Posizionare i topi iniettati nella camera della fotocamera e ottenere immediatamente diverse immagini del mouse dorsalmente per acquisire i segnali di Renilla luciferasi dalle cellule 4T1 fino a quando i segnali bioluminescenti svaniscono. 10 minuti dopo l'imaging della renilla luciferasi, utilizzare una siringa per insulina per iniettare per via intraperitoneale il volume appropriato di D-luciferina in ogni animale. 10 minuti dopo l'iniezione di D-luciferina, posizionare i topi nella camera della fotocamera e ottenere diverse immagini della dorsale del mouse per acquisire i segnali di luciferasi firefly dall'angiogenesi.
Dopo la trasduzione del lentivirus, più del 99% delle cellule sono positive alla RFP senza differenze nella morfologia della coltura cellulare osservata tra le due linee cellulari trasdotto. Successivamente, l'imaging a bioluminescenza delle cellule trasdutte rivela che entrambe le linee cellulari emettono forti segnali bioluminescenti di una forza simile. Dopo l'iniezione sottocutanea delle linee cellulari trasdutte in un modello di topo trasgenico che porta tumore, la crescita tumorale indotta dall'angiogenesi può essere valutata dai segnali luciferasi firefly in presenza di D-luciferina nello stesso animale.
A sette giorni dal post-impianto, la somministrazione di Ganciclovir induce la morte nelle cellule 4T1-RRT con conseguente drastica riduzione del segnale di Renilla luciferasi nei tumori stabiliti da queste cellule. Anche i segnali della lucciola luciferasi aumentano in concomitanza con un aumento dell'espressione della renilla luciferasi e diminuiscono a seguito del declino della luciferasi. Nel loro insieme, questi risultati suggeriscono che esiste una correlazione diretta tra angiogenesi tumorale e crescita tumorale.

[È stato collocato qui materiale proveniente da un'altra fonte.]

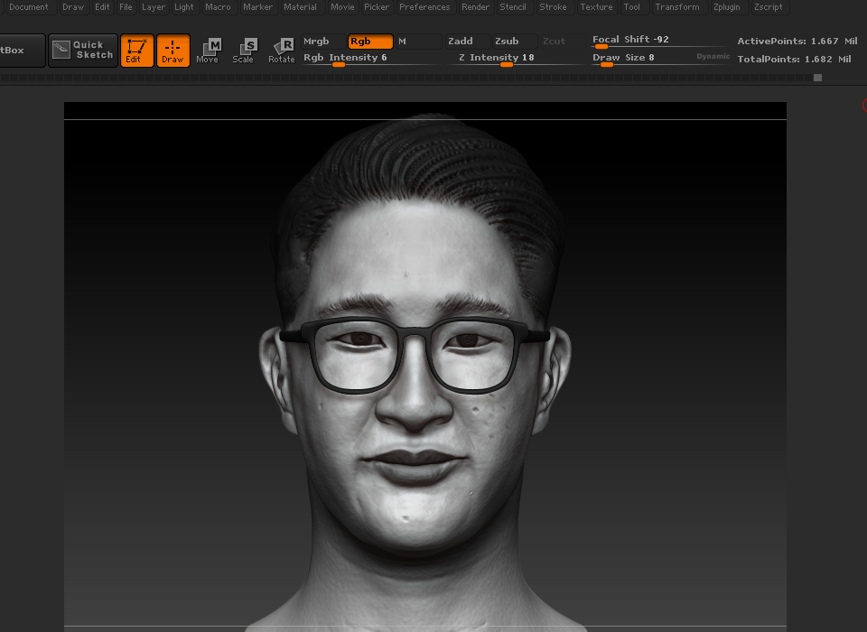Open the Tool menu

pos(631,6)
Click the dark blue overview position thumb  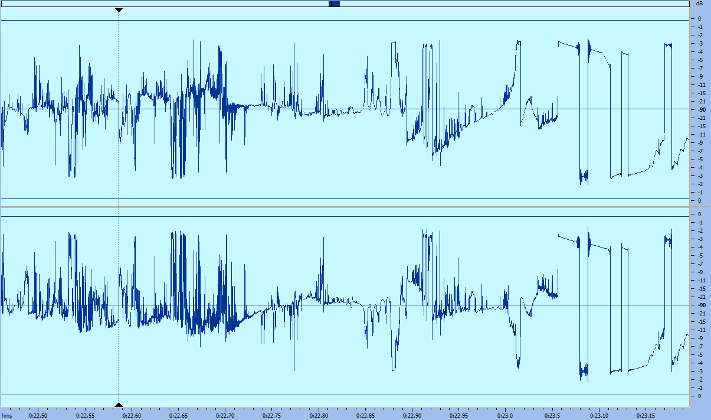pos(334,4)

Infatti, la morte cellulare tumorale indotta da Ganciclovir può portare a un'inibizione dell'angiogenesi tumorale. Inoltre, l'immunostaining per il recettore del fattore di crescita endoteliale anti-vascolare II, come marcatore di angiogenesi, rivela una struttura microvascolare più significativamente stabilita nelle sezioni del tessuto tumorale 4T1-RR rispetto alle sezioni dei tumori 4T1-RRT, coerentemente con il declino del segnale luciferasi Firefly osservato dopo la somministrazione di Ganciclovir. Il passaggio più critico del protocollo è l'utilizzo di due tipi di luciferasi, come FLuc e RLuc per il tracciamento simultaneo delle cellule e l'angiogenesi.
Questa tecnologia potrebbe essere utilizzata per trattare le cellule tumorali in luoghi diversi, e può essere ampiamente utilizzata nei modelli di cancro al virus. Questo modello di topo consente di visualizzare dinamicamente la crescita tumorale e gli effetti antitumorali del sistema di tracciamento HSV-ttk/GCV in un animale vivente. Una struttura di livello II di biosicurezza è necessaria per prevenire una trasfezione del lentivirus, poiché il supporto contiene particelle di lentivirus che potrebbero essere dannose per l'uomo.